American architect (1937–2026)

William Valentine (September 13, 1937 – June 25, 2026) was an American architect. He worked at the firm HOK from 1962 to 2012, leading large projects such as the King Khalid International Airport and the Moscone Center.

== Life and career ==
Valentine received a Bachelor of Architecture degree from North Carolina State University and a Master of Architecture degree from Harvard University. He was a lecturer in Architecture at the Harvard Graduate School of Design.

He started his career at HOK in St. Louis in 1962. In 1970, he moved to California to help open HOK's San Francisco office. In 2000, he was named president and design principal of HOK, and in 2005 he assumed the role of chairman. Valentine retired from HOK in 2012, after 50 years with the firm. Up until his death in 2026 he remained HOK chairman emeritus and lived in Mill Valley, California.

In 2008, the AIA made him an official media contact on all things regarding design.

In July 2019, Valentine and his wife, Jane, donated $250,000 to help fund construction of the new Whiteville High School, their alma mater, in Whiteville, North Carolina.

Valentine died June 25, 2026, at the age of 88.

== Style ==
As a Fellow of the American Institute of Architects and a Leadership in Energy and Environmental Design (LEED) credentialed professional, Valentine was a frequent speaker and author on sustainable design. He was a leader for sustainability within the architectural profession.

Valentine described his definition of good design as “a simple idea, elegantly executed and inspiring, with social significance and in harmony with the environment.” He was a strong advocate for simplicity and efficiency and the "power of using less" as essential concepts of sustainable architecture, and attributed his philosophy—that "all designs should be very simple….we should work to solve our clients' needs and to be helpful to the world"—to the influence of HOK co-founder Gyo Obata.

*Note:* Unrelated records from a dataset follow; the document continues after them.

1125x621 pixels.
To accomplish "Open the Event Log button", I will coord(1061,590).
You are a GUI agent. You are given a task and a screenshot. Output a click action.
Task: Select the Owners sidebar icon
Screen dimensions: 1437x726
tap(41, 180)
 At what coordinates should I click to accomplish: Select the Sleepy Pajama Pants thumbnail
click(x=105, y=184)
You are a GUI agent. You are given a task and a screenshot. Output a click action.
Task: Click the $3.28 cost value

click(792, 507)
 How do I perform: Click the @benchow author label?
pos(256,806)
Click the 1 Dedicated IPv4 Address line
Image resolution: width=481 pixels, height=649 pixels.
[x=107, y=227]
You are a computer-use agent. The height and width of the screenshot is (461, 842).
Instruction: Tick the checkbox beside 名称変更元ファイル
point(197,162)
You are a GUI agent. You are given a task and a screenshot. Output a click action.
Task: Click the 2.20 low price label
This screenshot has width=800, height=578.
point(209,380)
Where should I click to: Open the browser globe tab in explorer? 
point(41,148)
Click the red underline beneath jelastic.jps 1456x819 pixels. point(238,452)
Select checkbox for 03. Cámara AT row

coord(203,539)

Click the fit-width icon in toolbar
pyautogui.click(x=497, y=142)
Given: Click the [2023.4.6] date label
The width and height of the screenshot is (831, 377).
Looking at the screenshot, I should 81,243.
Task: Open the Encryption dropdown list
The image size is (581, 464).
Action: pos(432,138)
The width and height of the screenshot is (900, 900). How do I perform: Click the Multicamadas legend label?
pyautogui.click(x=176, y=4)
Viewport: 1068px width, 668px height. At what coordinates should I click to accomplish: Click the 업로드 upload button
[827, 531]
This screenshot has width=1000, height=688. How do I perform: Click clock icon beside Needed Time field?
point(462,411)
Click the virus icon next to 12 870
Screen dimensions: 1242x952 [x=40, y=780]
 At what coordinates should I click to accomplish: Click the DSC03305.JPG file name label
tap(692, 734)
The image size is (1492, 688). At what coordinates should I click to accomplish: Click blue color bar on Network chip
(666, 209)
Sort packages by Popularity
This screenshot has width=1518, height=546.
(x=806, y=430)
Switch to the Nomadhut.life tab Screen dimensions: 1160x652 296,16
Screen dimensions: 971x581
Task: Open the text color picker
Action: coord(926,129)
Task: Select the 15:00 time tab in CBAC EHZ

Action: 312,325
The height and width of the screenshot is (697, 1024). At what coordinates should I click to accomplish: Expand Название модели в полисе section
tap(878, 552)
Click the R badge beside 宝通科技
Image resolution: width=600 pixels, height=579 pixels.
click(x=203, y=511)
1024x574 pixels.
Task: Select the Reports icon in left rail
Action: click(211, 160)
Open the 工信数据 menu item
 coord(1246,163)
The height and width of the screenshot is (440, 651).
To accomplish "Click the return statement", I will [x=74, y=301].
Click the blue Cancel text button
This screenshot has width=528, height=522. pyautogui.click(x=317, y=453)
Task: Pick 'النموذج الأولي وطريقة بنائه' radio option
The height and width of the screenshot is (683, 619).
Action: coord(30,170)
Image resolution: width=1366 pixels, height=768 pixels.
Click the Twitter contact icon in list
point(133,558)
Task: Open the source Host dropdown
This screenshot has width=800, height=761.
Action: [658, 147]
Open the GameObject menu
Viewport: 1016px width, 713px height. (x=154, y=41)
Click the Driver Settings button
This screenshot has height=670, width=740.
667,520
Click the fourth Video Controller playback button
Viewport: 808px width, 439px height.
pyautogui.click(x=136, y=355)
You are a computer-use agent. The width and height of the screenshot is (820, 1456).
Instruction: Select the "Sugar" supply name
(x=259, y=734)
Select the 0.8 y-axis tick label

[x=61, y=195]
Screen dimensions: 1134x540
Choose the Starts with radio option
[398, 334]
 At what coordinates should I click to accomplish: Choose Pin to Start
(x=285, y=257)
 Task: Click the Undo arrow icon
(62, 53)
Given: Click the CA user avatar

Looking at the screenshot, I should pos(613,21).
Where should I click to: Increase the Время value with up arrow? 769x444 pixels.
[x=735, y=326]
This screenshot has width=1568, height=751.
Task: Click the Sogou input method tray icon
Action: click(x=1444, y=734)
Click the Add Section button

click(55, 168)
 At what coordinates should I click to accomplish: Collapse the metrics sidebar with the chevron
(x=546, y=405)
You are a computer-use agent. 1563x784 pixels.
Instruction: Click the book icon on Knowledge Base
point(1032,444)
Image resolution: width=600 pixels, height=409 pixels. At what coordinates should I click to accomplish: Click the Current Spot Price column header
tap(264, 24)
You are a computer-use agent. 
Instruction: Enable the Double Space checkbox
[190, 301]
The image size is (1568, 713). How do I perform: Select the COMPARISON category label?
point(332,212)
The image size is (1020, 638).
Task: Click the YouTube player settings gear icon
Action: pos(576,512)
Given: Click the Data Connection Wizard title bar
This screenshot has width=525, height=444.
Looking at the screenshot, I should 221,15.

Valentine was a self-proclaimed "evangelist" for affordable net zero carbon emissions design. In 2009–2010, he led an HOK team that collaborated with The Weidt Group to create a market-rate, zero-emissions prototype design for a Class A commercial office building in St. Louis, Missouri.

== Selected projects ==
- Wellmark Blue Cross Blue Shield Association Headquarters, 2010 (Des Moines, Iowa), LEED Platinum certification
- Net Zero Court Zero Emissions Office Building Prototype, 2010 (St. Louis, Missouri)
- Biogen Idec Research and Development Campus, 2005 (San Diego, California)
- Nortel Carling R&D Campus, 2001 (Ottawa, Ontario, Canada)
- Phoenix Municipal Courthouse, 1999 (Phoenix, Arizona)
- Microsoft Campus, 1998 (Redmond, Washington)
- Adobe Systems Headquarters, 1996 (San Jose, California)
- Apple Inc. R&D Campus, 1993 (Cupertino, California)
- Lake Merritt Plaza, 1085 (Oakland, California)
- King Khalid International Airport, 1983 (Riyadh, Saudi Arabia)
- Levi Strauss & Co. Levi's Plaza, 1982 (San Francisco, California)
- Moscone Center, 1981 (San Francisco, California)

== Awards ==
- 2007: Legend Award delivered by Contract magazine at the Annual Interiors Awards.

- Corporate Real Estate Executive of the Year by CoreNet Global's Northern California Chapter.
- Outstanding Business Executive award by the American Public Transportation Association.